• Data to examine:
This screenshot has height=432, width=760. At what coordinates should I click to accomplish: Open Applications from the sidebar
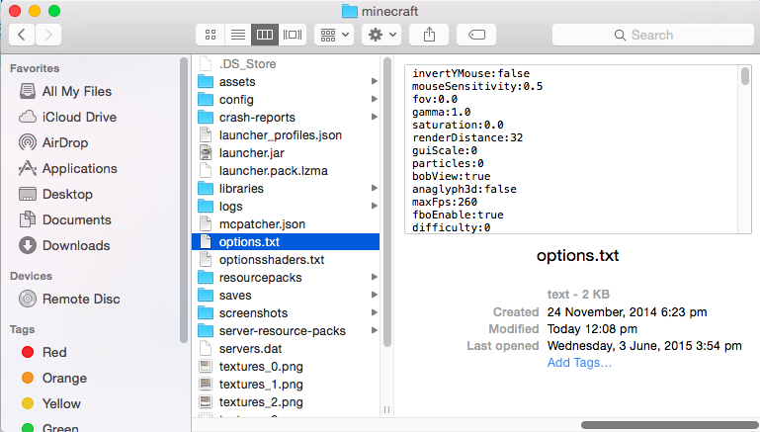(x=79, y=168)
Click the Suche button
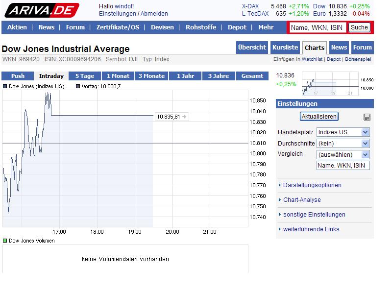The width and height of the screenshot is (392, 294). click(359, 27)
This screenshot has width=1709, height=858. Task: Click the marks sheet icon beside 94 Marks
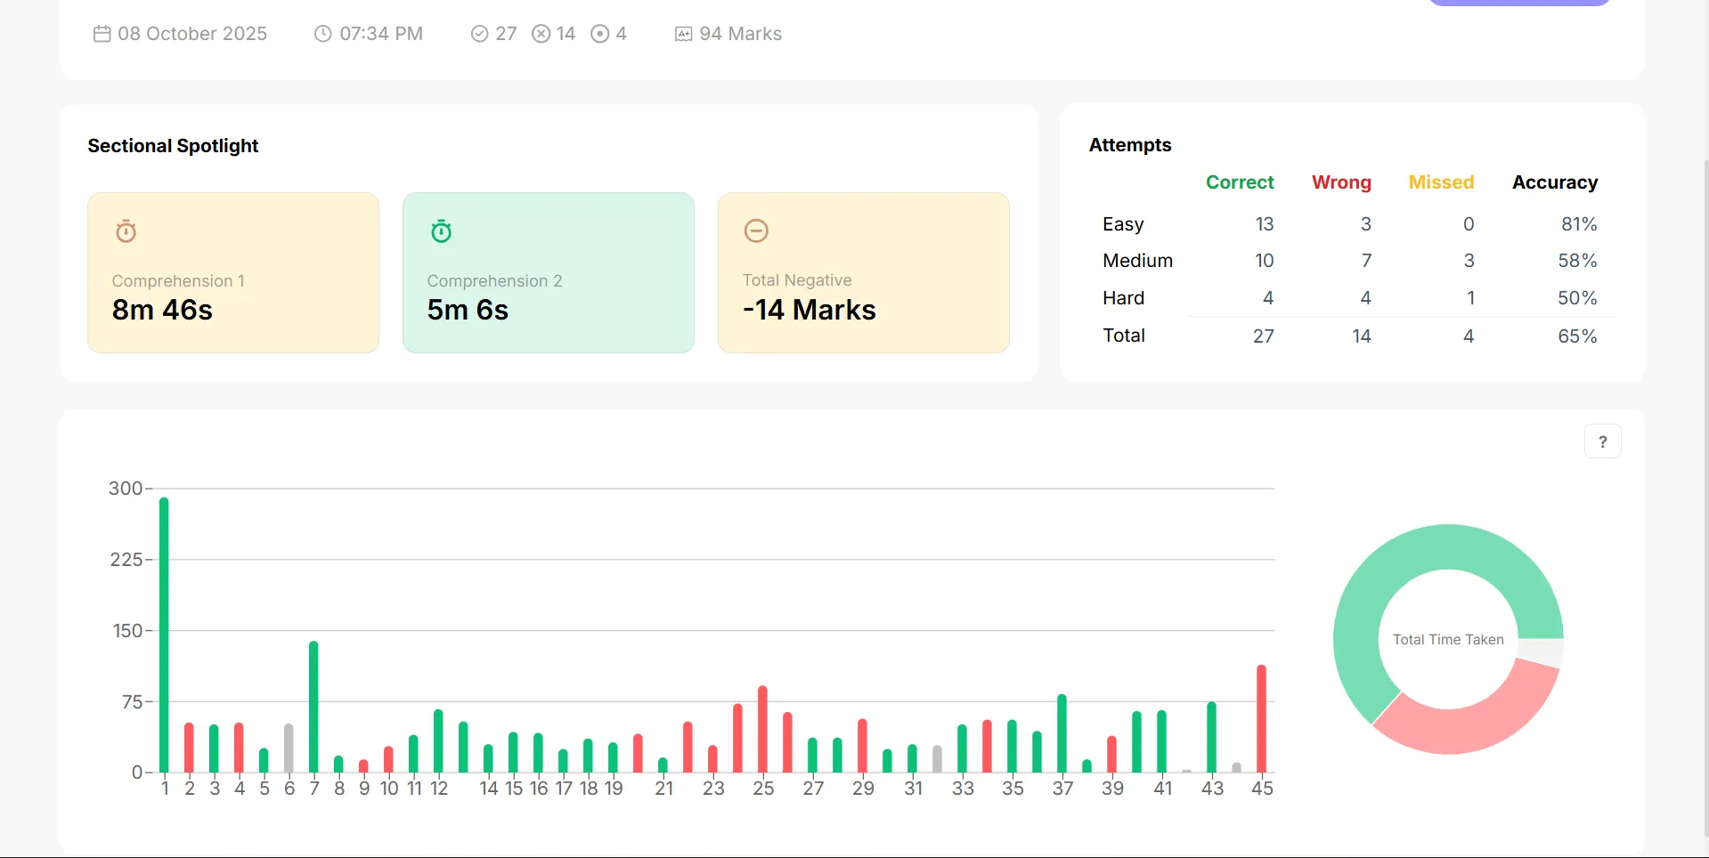(x=683, y=34)
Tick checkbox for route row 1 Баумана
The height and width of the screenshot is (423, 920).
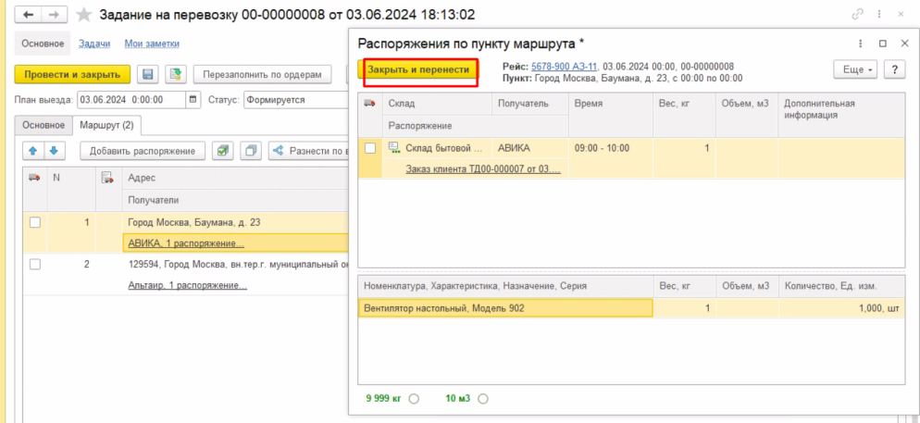pyautogui.click(x=35, y=222)
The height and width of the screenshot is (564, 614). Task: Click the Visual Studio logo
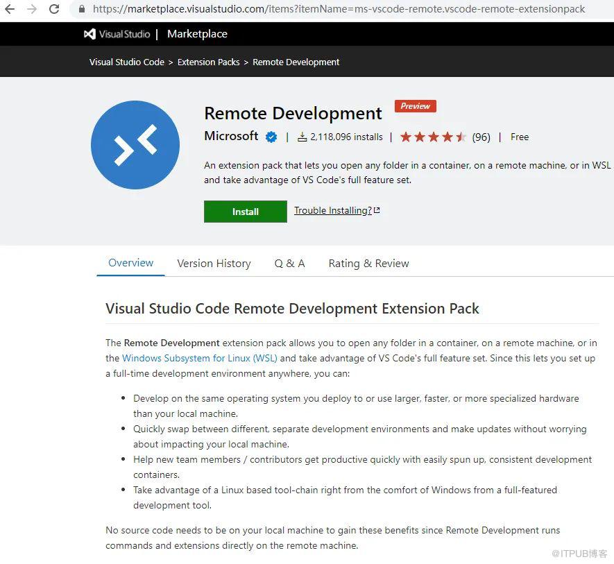tap(117, 34)
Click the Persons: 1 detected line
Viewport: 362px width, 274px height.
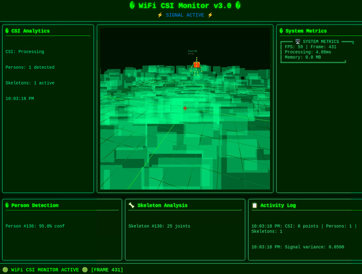(x=30, y=68)
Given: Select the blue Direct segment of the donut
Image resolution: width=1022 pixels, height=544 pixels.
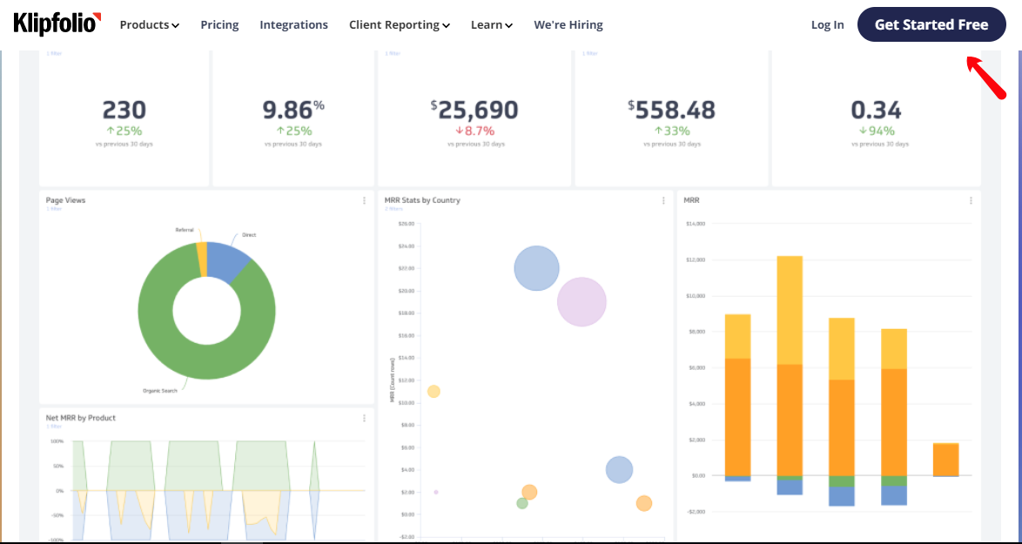Looking at the screenshot, I should click(x=228, y=260).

• Task to complete: Line by line, write out the entries exactly, and leave the pictures out.

• Expected answer:
This screenshot has height=432, width=760. At what coordinates should I click to accomplish: Open Applications from the sidebar
(x=79, y=168)
Click the Suche button
The width and height of the screenshot is (392, 294). click(359, 27)
This screenshot has width=1709, height=858. Task: Click the marks sheet icon beside 94 Marks
(x=683, y=34)
Tick checkbox for route row 1 Баумана
The height and width of the screenshot is (423, 920).
pyautogui.click(x=35, y=222)
The height and width of the screenshot is (564, 614). Task: Click the Visual Studio logo
tap(117, 34)
Click the Persons: 1 detected line
Viewport: 362px width, 274px height.
(x=30, y=68)
Given: Select the blue Direct segment of the donut
Image resolution: width=1022 pixels, height=544 pixels.
Looking at the screenshot, I should click(x=228, y=260).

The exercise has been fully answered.